# Wood Floor for Inflatable Boat



## pennstater2005 (Jul 17, 2017)

I'm in the midst of making this foldable floor. Have hinges and marine carpet to add. This boat takes a trolling motor. Everything fits in the trunk of my Camry.


----------



## pennstater2005 (Jul 17, 2017)

3rd coat of spar urethane. Hinges here. Should be ready for carpet tomorrow.


----------



## pennstater2005 (Jul 17, 2017)

Floor is in. Hinges on. It's in the trunk with the boat and motor. Next will be a more comfortable seat!


----------



## pennstater2005 (Jul 17, 2017)

Oh and there's my grass. Missing chunks from poa trivialis.


----------



## pennstater2005 (Jul 17, 2017)

Kitchen sink drain extension with fernco to extend the trolling motor handle.


----------



## Ware (Jan 28, 2017)

Nice! Are you planning a transatlantic journey?


----------



## pennstater2005 (Jul 17, 2017)

Ware said:


> Nice! Are you planning a transatlantic journey?


Ha! Battery would be dead and you could still probably see me from shore :lol:

The hinges for the floor worked ok. When you sit on one end the floor does bend up at the hinge. What am I missing here? Are there locking hinges or something. This folds fully one way and partly the other.


----------



## SGrabs33 (Feb 13, 2017)

pennstater2005 said:


> Ware said:
> 
> 
> > Nice! Are you planning a transatlantic journey?
> ...


Gotta imagine you might be able to find some hinges that won't go past flat.

Cool project!


----------



## pennstater2005 (Jul 17, 2017)

SGrabs33 said:


> pennstater2005 said:
> 
> 
> > Ware said:
> ...


Thanks! If you or anyone else finds them post a link. I'd appreciate it!!


----------



## pennstater2005 (Jul 17, 2017)

Although now when I think about when I stand at the seam where the hinges are they're solid. Sit back in my seat at the back near the motor it flexes up. Should they go underside maybe??


----------



## pennstater2005 (Jul 17, 2017)

Finally got the new seat stuff in. Pedestal with swivel base and quick attach seat. Just have to figure out the configuration so the trolling motor handle can move freely.





Also, where the floor was flexing with the hinges I ended up drilling holes to put a tie plate on the underside. Easily attach once at lake along with seat using wing nuts and locking washer.

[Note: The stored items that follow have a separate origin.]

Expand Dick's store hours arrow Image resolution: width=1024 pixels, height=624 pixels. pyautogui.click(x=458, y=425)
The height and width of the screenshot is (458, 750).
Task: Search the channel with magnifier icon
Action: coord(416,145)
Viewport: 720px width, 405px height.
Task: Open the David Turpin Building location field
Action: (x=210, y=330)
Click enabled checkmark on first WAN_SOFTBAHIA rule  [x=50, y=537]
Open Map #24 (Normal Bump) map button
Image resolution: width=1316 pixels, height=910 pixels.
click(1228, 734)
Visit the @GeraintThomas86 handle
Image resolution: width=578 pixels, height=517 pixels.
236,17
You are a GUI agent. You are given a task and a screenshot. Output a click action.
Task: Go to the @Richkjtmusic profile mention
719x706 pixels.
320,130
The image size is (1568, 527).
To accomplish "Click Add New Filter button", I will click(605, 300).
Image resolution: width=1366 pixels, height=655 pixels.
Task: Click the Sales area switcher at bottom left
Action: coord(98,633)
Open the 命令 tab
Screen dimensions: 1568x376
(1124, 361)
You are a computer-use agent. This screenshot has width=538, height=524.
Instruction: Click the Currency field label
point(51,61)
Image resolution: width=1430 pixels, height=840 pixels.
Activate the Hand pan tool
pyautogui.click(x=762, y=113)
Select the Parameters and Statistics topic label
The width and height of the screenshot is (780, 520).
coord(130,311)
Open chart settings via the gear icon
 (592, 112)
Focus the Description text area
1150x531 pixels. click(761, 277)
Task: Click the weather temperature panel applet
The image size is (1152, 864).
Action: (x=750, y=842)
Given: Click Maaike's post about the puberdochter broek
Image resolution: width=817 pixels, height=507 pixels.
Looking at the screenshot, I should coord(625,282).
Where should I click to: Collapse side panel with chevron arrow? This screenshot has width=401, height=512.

The holes circled with a sharpie is where the tie plate will be on the other side. Hard to see with the carpet.


----------



## Ware (Jan 28, 2017)

@pennstater2005 this made me think of you. :lol:


----------



## pennstater2005 (Jul 17, 2017)

@Ware

If I could attach a motor I would do it!


----------



## Shindoman (Apr 22, 2018)

Did you screw the hinges into the plywood? They will pull out before you know it. Thru bolt them to keep it solid.


----------



## pennstater2005 (Jul 17, 2017)

Shindoman said:


> Did you screw the hinges into the plywood? They will pull out before you know it. Thru bolt them to keep it solid.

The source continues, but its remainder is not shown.